GIVEN PROBLEM - Quote all of the entries below word for word, each one in full.

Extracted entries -

━━━━━━━━━━━━━━━━

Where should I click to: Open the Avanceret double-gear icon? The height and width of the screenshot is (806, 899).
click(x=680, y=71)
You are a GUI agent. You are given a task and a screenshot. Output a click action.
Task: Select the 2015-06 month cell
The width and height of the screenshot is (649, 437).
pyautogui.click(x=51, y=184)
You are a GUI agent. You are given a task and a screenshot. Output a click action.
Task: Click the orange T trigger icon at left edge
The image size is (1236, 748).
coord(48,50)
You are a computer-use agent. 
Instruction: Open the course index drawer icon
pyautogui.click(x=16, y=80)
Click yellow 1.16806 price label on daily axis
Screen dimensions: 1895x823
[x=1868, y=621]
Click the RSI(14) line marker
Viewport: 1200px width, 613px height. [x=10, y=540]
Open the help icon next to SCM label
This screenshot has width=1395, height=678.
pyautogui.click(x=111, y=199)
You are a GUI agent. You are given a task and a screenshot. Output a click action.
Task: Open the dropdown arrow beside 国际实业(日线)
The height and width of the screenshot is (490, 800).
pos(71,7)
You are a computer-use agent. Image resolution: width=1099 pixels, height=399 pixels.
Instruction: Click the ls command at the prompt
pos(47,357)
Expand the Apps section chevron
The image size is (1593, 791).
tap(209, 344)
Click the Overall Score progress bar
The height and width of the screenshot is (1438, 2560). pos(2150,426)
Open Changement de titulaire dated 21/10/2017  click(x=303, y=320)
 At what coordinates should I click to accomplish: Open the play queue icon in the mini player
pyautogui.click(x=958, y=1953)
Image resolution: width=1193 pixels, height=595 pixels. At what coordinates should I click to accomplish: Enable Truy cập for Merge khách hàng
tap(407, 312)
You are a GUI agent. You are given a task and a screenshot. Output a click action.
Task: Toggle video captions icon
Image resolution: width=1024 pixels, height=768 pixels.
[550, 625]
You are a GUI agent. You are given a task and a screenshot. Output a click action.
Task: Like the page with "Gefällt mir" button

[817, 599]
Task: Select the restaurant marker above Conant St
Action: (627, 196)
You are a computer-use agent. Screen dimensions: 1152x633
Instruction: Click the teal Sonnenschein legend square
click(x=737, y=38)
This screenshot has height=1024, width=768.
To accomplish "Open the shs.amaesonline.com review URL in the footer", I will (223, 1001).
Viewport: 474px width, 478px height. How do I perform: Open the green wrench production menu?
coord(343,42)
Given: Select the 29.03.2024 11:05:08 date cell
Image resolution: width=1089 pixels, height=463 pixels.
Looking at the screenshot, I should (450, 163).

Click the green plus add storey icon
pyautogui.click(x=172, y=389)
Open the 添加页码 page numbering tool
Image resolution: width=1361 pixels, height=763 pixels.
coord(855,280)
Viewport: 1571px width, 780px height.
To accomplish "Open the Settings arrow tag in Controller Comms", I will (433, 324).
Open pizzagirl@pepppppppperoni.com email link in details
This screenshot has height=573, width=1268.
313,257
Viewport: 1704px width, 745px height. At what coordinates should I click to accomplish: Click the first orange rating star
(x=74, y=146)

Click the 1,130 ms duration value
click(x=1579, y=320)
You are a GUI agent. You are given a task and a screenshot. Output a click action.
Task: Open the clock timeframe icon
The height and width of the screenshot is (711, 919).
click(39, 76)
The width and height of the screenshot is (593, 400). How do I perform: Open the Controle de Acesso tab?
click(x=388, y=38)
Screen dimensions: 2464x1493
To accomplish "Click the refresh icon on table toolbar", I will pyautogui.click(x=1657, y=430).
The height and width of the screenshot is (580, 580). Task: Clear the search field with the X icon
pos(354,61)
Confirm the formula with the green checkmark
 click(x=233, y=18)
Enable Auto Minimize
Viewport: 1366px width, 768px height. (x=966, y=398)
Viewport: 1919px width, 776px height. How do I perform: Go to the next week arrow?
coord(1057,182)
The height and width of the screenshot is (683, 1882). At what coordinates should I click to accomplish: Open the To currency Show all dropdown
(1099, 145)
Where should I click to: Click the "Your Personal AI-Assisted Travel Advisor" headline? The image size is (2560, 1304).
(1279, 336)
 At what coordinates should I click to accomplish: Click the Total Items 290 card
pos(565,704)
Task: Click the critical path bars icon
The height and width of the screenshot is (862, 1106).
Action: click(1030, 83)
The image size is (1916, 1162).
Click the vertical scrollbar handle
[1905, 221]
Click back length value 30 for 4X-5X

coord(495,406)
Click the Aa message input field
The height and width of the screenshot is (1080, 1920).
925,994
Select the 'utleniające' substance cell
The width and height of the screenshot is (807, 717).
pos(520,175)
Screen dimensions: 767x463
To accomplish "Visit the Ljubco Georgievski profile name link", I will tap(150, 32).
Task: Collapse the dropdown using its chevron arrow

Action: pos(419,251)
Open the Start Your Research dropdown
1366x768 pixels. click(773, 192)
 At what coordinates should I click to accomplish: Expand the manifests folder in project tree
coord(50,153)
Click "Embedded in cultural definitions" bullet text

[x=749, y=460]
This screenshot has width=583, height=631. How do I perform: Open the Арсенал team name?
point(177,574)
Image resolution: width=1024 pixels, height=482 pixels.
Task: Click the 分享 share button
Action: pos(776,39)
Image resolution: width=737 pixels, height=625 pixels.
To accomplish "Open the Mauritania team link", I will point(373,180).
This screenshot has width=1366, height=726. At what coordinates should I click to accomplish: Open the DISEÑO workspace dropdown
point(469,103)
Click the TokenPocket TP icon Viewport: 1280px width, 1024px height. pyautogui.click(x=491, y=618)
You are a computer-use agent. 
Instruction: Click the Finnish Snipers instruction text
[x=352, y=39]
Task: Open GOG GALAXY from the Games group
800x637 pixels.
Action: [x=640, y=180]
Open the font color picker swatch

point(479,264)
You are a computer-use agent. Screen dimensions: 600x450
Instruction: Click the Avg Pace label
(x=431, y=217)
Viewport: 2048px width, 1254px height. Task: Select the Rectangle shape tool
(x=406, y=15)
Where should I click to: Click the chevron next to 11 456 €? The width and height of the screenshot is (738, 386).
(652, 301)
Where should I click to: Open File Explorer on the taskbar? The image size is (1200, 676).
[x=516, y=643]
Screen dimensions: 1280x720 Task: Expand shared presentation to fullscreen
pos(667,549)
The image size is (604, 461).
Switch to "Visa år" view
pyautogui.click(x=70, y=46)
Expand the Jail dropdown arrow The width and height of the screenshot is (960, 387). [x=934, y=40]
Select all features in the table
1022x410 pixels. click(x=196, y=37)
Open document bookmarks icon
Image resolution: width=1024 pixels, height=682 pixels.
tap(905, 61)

━━━━━━━━━━━━━━━━

FINAL ANSWER -
Where should I click to: Open the Avanceret double-gear icon? The height and width of the screenshot is (806, 899).
click(x=680, y=71)
You are a GUI agent. You are given a task and a screenshot. Output a click action.
Task: Select the 2015-06 month cell
The width and height of the screenshot is (649, 437).
pyautogui.click(x=51, y=184)
You are a GUI agent. You are given a task and a screenshot. Output a click action.
Task: Click the orange T trigger icon at left edge
The image size is (1236, 748).
coord(48,50)
You are a computer-use agent. 
Instruction: Open the course index drawer icon
pyautogui.click(x=16, y=80)
Click yellow 1.16806 price label on daily axis
Screen dimensions: 1895x823
[x=1868, y=621]
Click the RSI(14) line marker
Viewport: 1200px width, 613px height. [x=10, y=540]
Open the help icon next to SCM label
This screenshot has width=1395, height=678.
pyautogui.click(x=111, y=199)
You are a GUI agent. You are given a task and a screenshot. Output a click action.
Task: Open the dropdown arrow beside 国际实业(日线)
The height and width of the screenshot is (490, 800).
pos(71,7)
You are a computer-use agent. Image resolution: width=1099 pixels, height=399 pixels.
Instruction: Click the ls command at the prompt
pos(47,357)
Expand the Apps section chevron
The image size is (1593, 791).
tap(209, 344)
Click the Overall Score progress bar
The height and width of the screenshot is (1438, 2560). pos(2150,426)
Open Changement de titulaire dated 21/10/2017  click(x=303, y=320)
 At what coordinates should I click to accomplish: Open the play queue icon in the mini player
pyautogui.click(x=958, y=1953)
Image resolution: width=1193 pixels, height=595 pixels. At what coordinates should I click to accomplish: Enable Truy cập for Merge khách hàng
tap(407, 312)
You are a GUI agent. You are given a task and a screenshot. Output a click action.
Task: Toggle video captions icon
Image resolution: width=1024 pixels, height=768 pixels.
[550, 625]
You are a GUI agent. You are given a task and a screenshot. Output a click action.
Task: Like the page with "Gefällt mir" button

[817, 599]
Task: Select the restaurant marker above Conant St
Action: (627, 196)
You are a computer-use agent. Screen dimensions: 1152x633
Instruction: Click the teal Sonnenschein legend square
click(x=737, y=38)
This screenshot has height=1024, width=768.
To accomplish "Open the shs.amaesonline.com review URL in the footer", I will (223, 1001).
Viewport: 474px width, 478px height. How do I perform: Open the green wrench production menu?
coord(343,42)
Given: Select the 29.03.2024 11:05:08 date cell
Image resolution: width=1089 pixels, height=463 pixels.
Looking at the screenshot, I should (450, 163).

Click the green plus add storey icon
pyautogui.click(x=172, y=389)
Open the 添加页码 page numbering tool
Image resolution: width=1361 pixels, height=763 pixels.
coord(855,280)
Viewport: 1571px width, 780px height.
To accomplish "Open the Settings arrow tag in Controller Comms", I will (433, 324).
Open pizzagirl@pepppppppperoni.com email link in details
This screenshot has height=573, width=1268.
313,257
Viewport: 1704px width, 745px height. At what coordinates should I click to accomplish: Click the first orange rating star
(x=74, y=146)

Click the 1,130 ms duration value
click(x=1579, y=320)
You are a GUI agent. You are given a task and a screenshot. Output a click action.
Task: Open the clock timeframe icon
The height and width of the screenshot is (711, 919).
click(39, 76)
The width and height of the screenshot is (593, 400). How do I perform: Open the Controle de Acesso tab?
click(x=388, y=38)
Screen dimensions: 2464x1493
To accomplish "Click the refresh icon on table toolbar", I will pyautogui.click(x=1657, y=430).
The height and width of the screenshot is (580, 580). Task: Clear the search field with the X icon
pos(354,61)
Confirm the formula with the green checkmark
 click(x=233, y=18)
Enable Auto Minimize
Viewport: 1366px width, 768px height. (x=966, y=398)
Viewport: 1919px width, 776px height. How do I perform: Go to the next week arrow?
coord(1057,182)
The height and width of the screenshot is (683, 1882). At what coordinates should I click to accomplish: Open the To currency Show all dropdown
(1099, 145)
Where should I click to: Click the "Your Personal AI-Assisted Travel Advisor" headline? The image size is (2560, 1304).
(1279, 336)
 At what coordinates should I click to accomplish: Click the Total Items 290 card
pos(565,704)
Task: Click the critical path bars icon
The height and width of the screenshot is (862, 1106).
Action: click(1030, 83)
The image size is (1916, 1162).
Click the vertical scrollbar handle
[1905, 221]
Click back length value 30 for 4X-5X

coord(495,406)
Click the Aa message input field
The height and width of the screenshot is (1080, 1920).
925,994
Select the 'utleniające' substance cell
The width and height of the screenshot is (807, 717).
pos(520,175)
Screen dimensions: 767x463
To accomplish "Visit the Ljubco Georgievski profile name link", I will tap(150, 32).
Task: Collapse the dropdown using its chevron arrow

Action: pos(419,251)
Open the Start Your Research dropdown
1366x768 pixels. click(773, 192)
 At what coordinates should I click to accomplish: Expand the manifests folder in project tree
coord(50,153)
Click "Embedded in cultural definitions" bullet text

[x=749, y=460]
This screenshot has width=583, height=631. How do I perform: Open the Арсенал team name?
point(177,574)
Image resolution: width=1024 pixels, height=482 pixels.
Task: Click the 分享 share button
Action: pos(776,39)
Image resolution: width=737 pixels, height=625 pixels.
To accomplish "Open the Mauritania team link", I will point(373,180).
This screenshot has width=1366, height=726. At what coordinates should I click to accomplish: Open the DISEÑO workspace dropdown
point(469,103)
Click the TokenPocket TP icon Viewport: 1280px width, 1024px height. pyautogui.click(x=491, y=618)
You are a computer-use agent. 
Instruction: Click the Finnish Snipers instruction text
[x=352, y=39]
Task: Open GOG GALAXY from the Games group
800x637 pixels.
Action: [x=640, y=180]
Open the font color picker swatch

point(479,264)
You are a computer-use agent. Screen dimensions: 600x450
Instruction: Click the Avg Pace label
(x=431, y=217)
Viewport: 2048px width, 1254px height. Task: Select the Rectangle shape tool
(x=406, y=15)
Where should I click to: Click the chevron next to 11 456 €? The width and height of the screenshot is (738, 386).
(652, 301)
Where should I click to: Open File Explorer on the taskbar? The image size is (1200, 676).
[x=516, y=643]
Screen dimensions: 1280x720 Task: Expand shared presentation to fullscreen
pos(667,549)
The image size is (604, 461).
Switch to "Visa år" view
pyautogui.click(x=70, y=46)
Expand the Jail dropdown arrow The width and height of the screenshot is (960, 387). [x=934, y=40]
Select all features in the table
1022x410 pixels. click(x=196, y=37)
Open document bookmarks icon
Image resolution: width=1024 pixels, height=682 pixels.
tap(905, 61)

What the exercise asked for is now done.